Wisconsin loses 4-0 to USC
Badgers Men’s Tennis season ends in second round of NCAA Tournament

One of the most successful seasons in Wisconsin men’s tennis history came to an end Saturday at Marks Stadium in Los Angeles as the Badgers suffered a 4-0 defeat to No. 5 USC in the second round of the 2017 NCAA Tournament.

Wisconsin (18-8), which finished the season with the eighth-highest win total in school annals, started slowly against the Trojans and the Badgers’ second-set comeback efforts were not enough to overcome one of the top programs in collegiate tennis.

“I told the guys they should feel a little bit down,” head coach Danny Westerman said after the match. “I felt like we didn’t give them our best punch today. We started coming back, we started fighting, but it just got away from us a little.

“I want them to remember this moment, so this summer and this fall they remember to get to that next level. We learned from last season and took some big steps forward and now we need to do the same moving into next year.”

After dropping the doubles point to open the match, the Badgers got behind quickly in singles play. Junior Josef Dodridge was the only UW player to earn a first-set win and held a 7-5, 3-3 lead on Nick Crystal on court 2 when his matched was suspended.

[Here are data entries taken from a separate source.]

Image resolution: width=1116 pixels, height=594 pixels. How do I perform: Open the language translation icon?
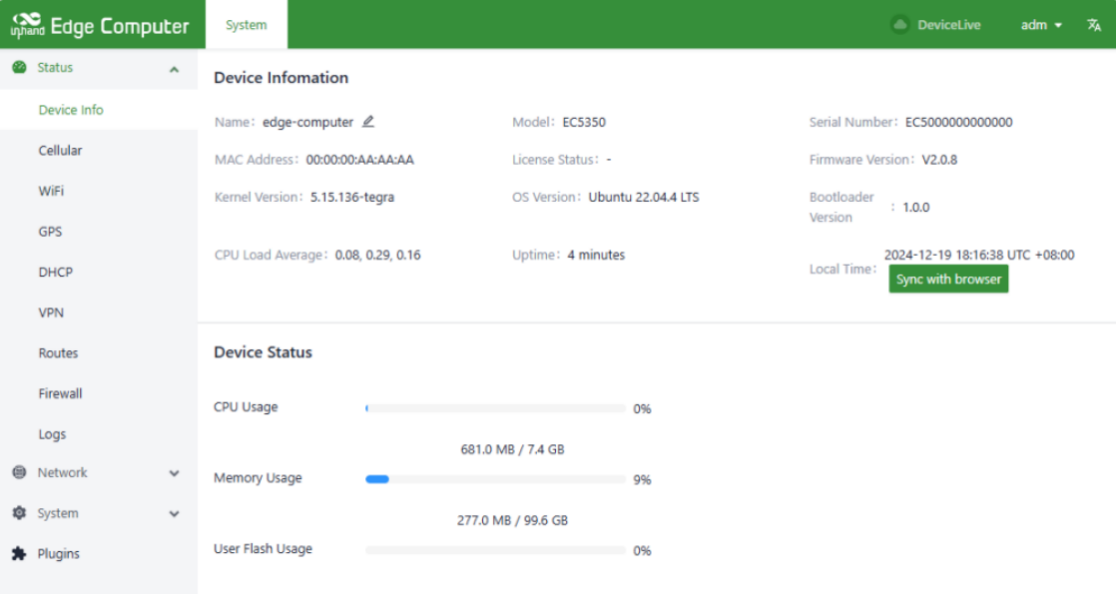[x=1093, y=25]
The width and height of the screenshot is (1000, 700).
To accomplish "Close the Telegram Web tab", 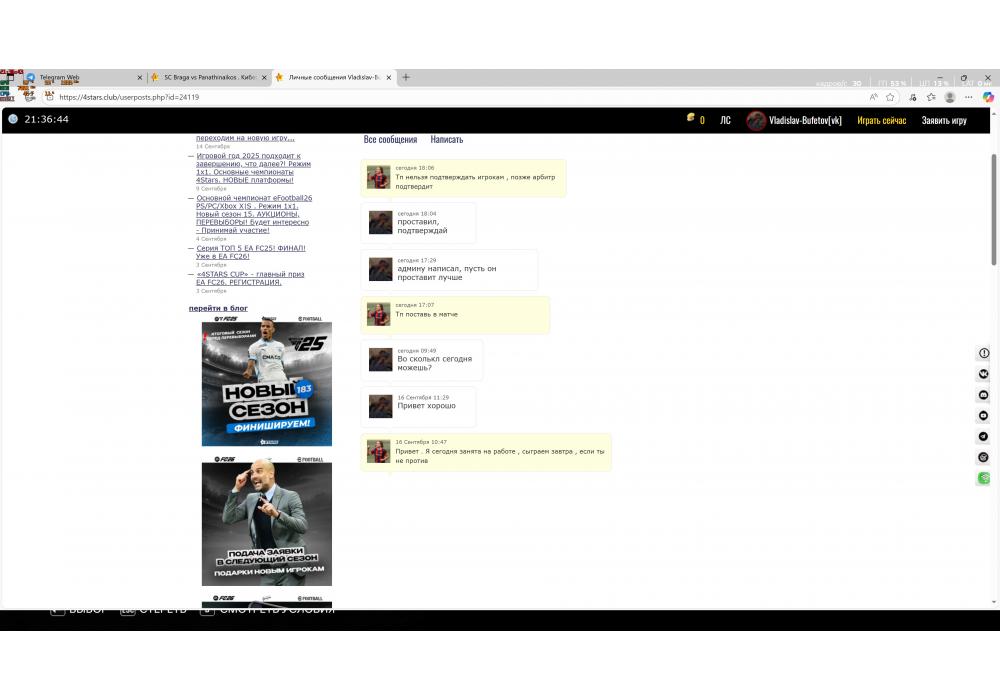I will [x=140, y=77].
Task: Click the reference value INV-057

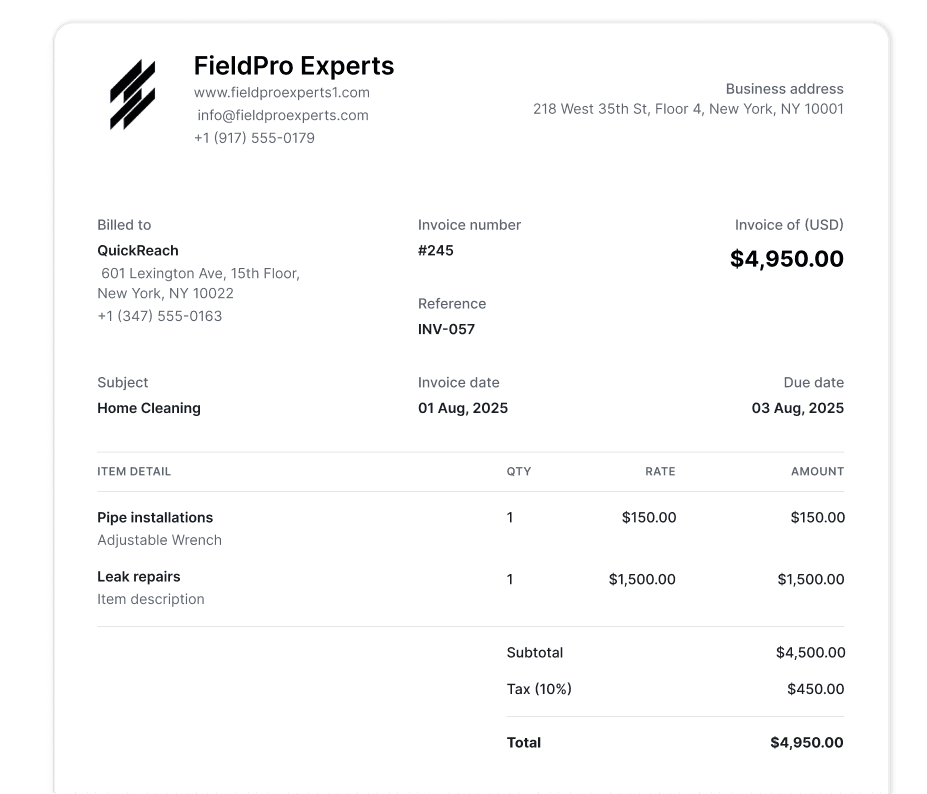Action: [446, 329]
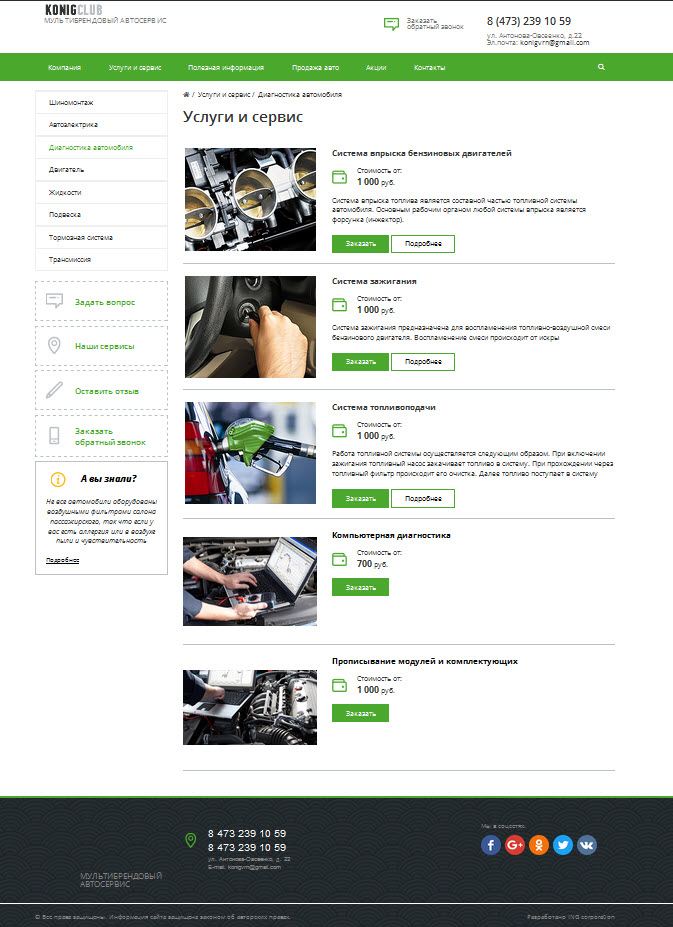Viewport: 673px width, 927px height.
Task: Click the Оставить отзыв sidebar block
Action: [101, 390]
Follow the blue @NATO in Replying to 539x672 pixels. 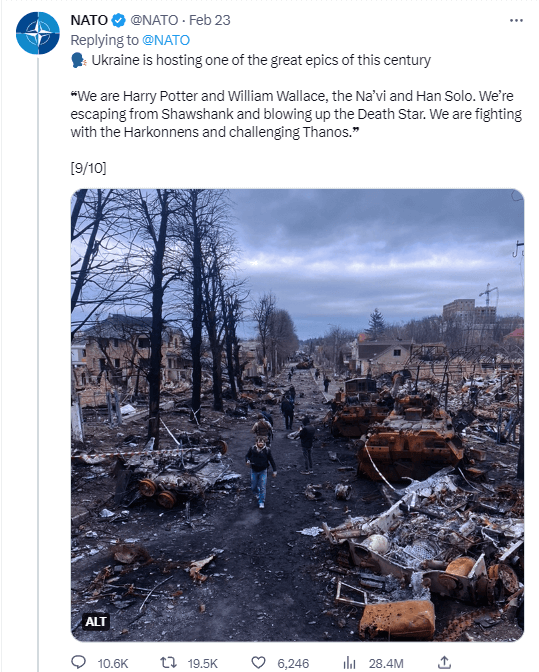(x=165, y=40)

A day after knocking off No. 93 Filip Vittek of San Diego, Lamar Remy faced an even tougher opponent on Saturday in USC’s Brandon Holt, the nation’s 19th-ranked player. Remy dropped the opening frame 6-2, but had pushed Holt to 5-6 in the second set when his match went unfinished.

Freshman Daniel Soyfer also rallied in the second set on court 6, bouncing back from a 6-2 loss in the opening set, to knot the score at 6-6 in the second stanza. Soyfer held an early lead in the tie-breaker when the match was clinched and his contest went unfinished.

“USC is one of the premier programs, so now our guys have seen it and I think they’re going to remember that USC is really good but not this many sets better,” Westerman added. “You have to be in it to know. Fortunately, we’ve got seven of our top eight guys coming back, including each of our top six singles players. Our future is bright, but the mountain gets steeper.”

The strides the Badgers have made in two seasons under Westerman are undeniable. After going 7-17 in 2015, Wisconsin improved to 14-9 in 2016 and now 18-8 this season, including advancing to the second round of the NCAA tournament for just the fourth time in program history.

“I think ultimately we’ll be able to look back and say that we pretty much maximized our progress this season. This summer and this fall, we have another 6-8 months until next January and a lot of hard work to develop. I feel like the culture is there, the competitiveness is there, the fight is there and the work ethic is there. Now we can really get specific with their development because all the hard things to get started are now in them. That’s what I’m really excited about.”